Abnormalities on the long arm of chromosome 4 (4q21) in juvenile hyaline fibromatosis has
been known for sometime (Table 3). Recently, the mutated gene associated with juvenile hyaline
fibromatosis has been identified. Capillary morphogenesis gene-2 (CMG2) is affected in both the mild and
severe forms of juvenile hyaline fibromatosis. This gene encodes a protein that is upregulated in
endothelial cells during capillary formation. The resulting protein binds laminin and collagen IV via a
von Willebrand factor type A domain. It is believed that a mutation that causes complete interference
with binding by the von Willebrand factor A results in the severe form of the disease – infantile
systemic hyalinosis.
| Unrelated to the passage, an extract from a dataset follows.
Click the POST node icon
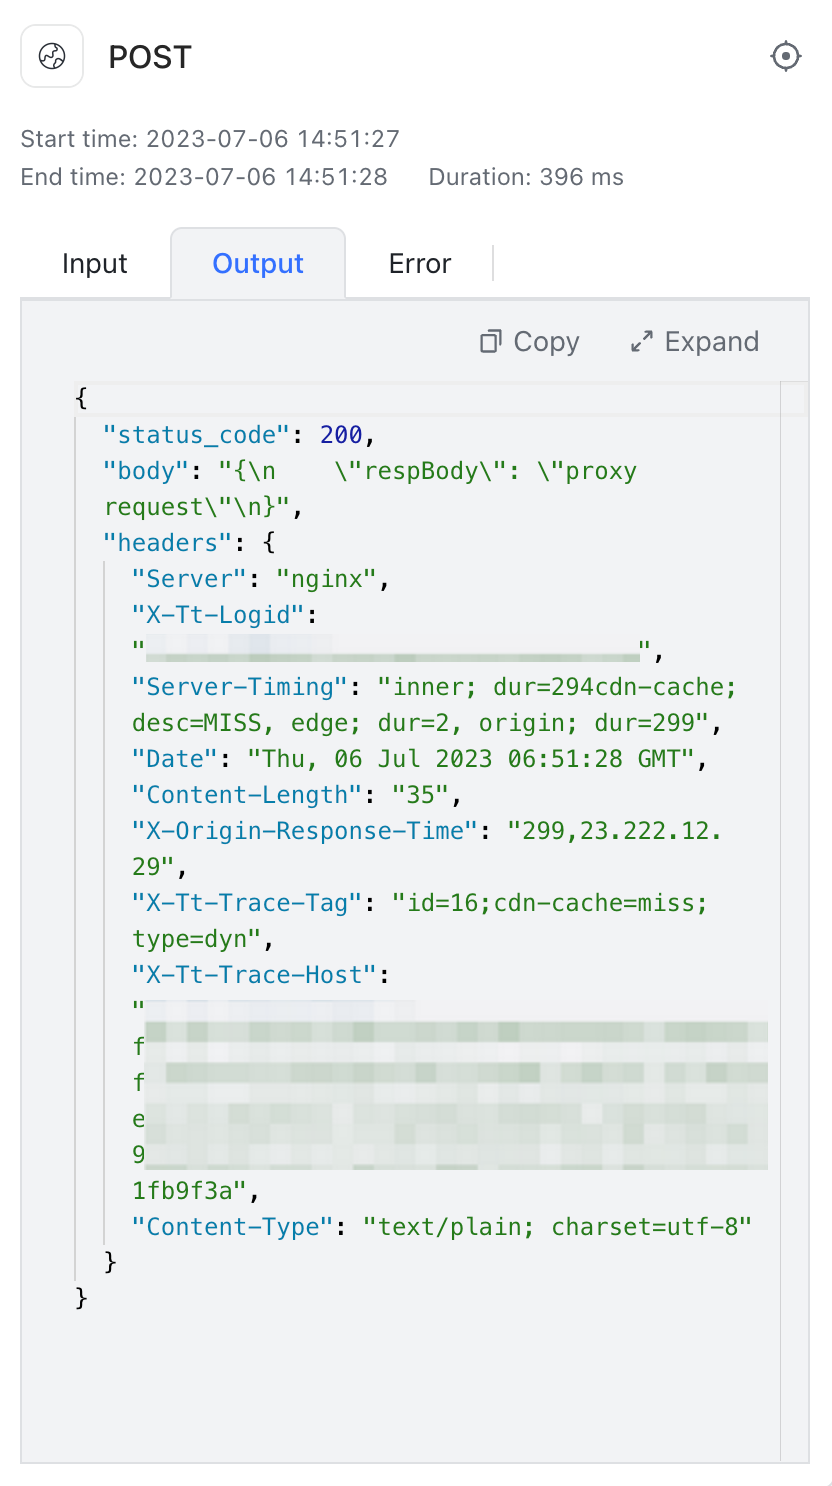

The milder form of the disease – juvenile hyaline fibromatosis – may occur when
there is an in-frame mutation that affects a highly conserved cytoplasmic domain with retention of some
binding function. Fibroblasts derived from affected patients indicate that CMG2 mutations abrogate
normal cell interaction with the extracellular matrix. It is possible that this condition represents a
perturbation of the basement membrane matrix assembly apparatus culminating in excessive hyaline
deposition. CMG2 also functions as a cellular receptor for anthrax toxin. The role for this anthrax
toxin receptor function in juvenile hyaline fibromatosis is unclear.